Mohs micrographic surgery (MMS) is the most advanced treatment for skin cancer. Under the direction of Sheetal Mehta, MD, the Mohs Micrographic Surgery Program at Rush University Medical Center in Chicago has incorporated this state-of-the-art skin cancer treatment into its comprehensive set of services.
The Mohs procedure allows the surgeon to trace skin cancer down to its roots, enabling complete removal. The procedure allows us to see beyond the visible disease and precisely identify and remove the entire tumor, leaving the healthy tissue intact and unharmed.
What is Mohs?
Mohs is a microscopic surgical technique that removes individual layers of cancerous tissue. The visible part of any form of skin cancer may be the smallest part of the tumor that exists underneath. With the Mohs technique, as the tissue is removed, it is examined layer by layer until all the cancerous tissue has been removed, while preserving as much healthy tissue as possible.
Mohs involves three steps:
Removal: During removal, the Mohs surgeon removes tissue from the site and searches for evidence of extended cancer roots.
Examination of tissue: Once the evident tumor is removed, the doctor traces the path of the tumor using a map of the surgical site and a microscope to examine the excised tissue.
Reconstruction: Once all the cancerous tissue is removed, the surgeon reconstructs the area with aesthetics in mind. Some wounds heal on their own, while other require stitches to close the wound.
What are the advantages of Mohs?
It has the highest cure rate of any existing procedure.
It preserves the maximum amount of normal skin resulting in smaller scars.
It involves fewer reconstructive procedures.
Mohs minimizes risk of recurrence, eliminating costs of more invasive and serious surgery.
The procedure is performed in the surgeon's outpatient clinic surgical suite, with pathologic examinations conducted immediately.
Surgery is often completed in a single day
What are the indicators for Mohs surgery?
Cancer is in a difficult area where it is important to preserve the healthy tissue for functional and cosmetic results, especially head, neck, hands, genitalia, lips eyelids, nose, ears and fingers.
Cancer has been previously treated and has recurred.
Cancer is large.
Cancer has indistinct borders.
Cancer is growing rapidly.
Cancer has formed in an area of extensive scar tissue.

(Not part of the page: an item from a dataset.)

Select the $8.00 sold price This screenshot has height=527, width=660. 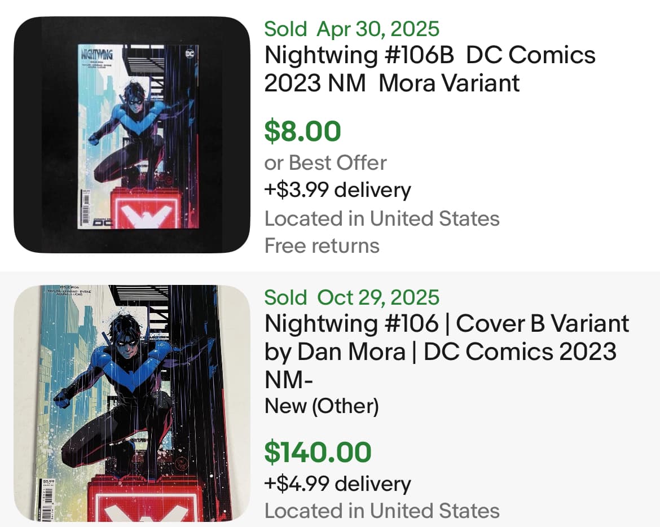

Sheetal Mehta, MD, is an assistant professor and director of Mohs Micrographic and Dermatologic Surgery in the Department of Dermatology at Rush University Medical Center. Mehta is board-certified by the American Board of Dermatology.
Prior to coming to Rush, Mehta was an assistant professor in the Division of Dermatology, Mohs, Cosmetic and Laser Surgery at Loyola University Medical Center and Mohs micrographic and dermatologic surgeon at the Edward Hines Jr., Veterans Hospital in Maywood, Ill.
She is a graduate of Cornell University in New York, where she received her bachelor's degree in biology with highest honors. She received her medical degree as a member of AOA (Alpha Omega Alpha Honor Society) and interned in internal medicine at the University of Illinois at Chicago. Mehta completed her residency training in dermatology at the University of Minnesota. She completed a fellowship in Mohs micrographic surgery, lasers and cosmetics at the Center for Surgical Dermatology in Columbus, Ohio. Mehta is an associate member of the American College of Mohs surgery and a fellow of the American Academy of Dermatology.
Mehta will provide skin cancer treatment services at Rush's Chicago campus and the dermatology satellite locations located in Westmont and Skokie.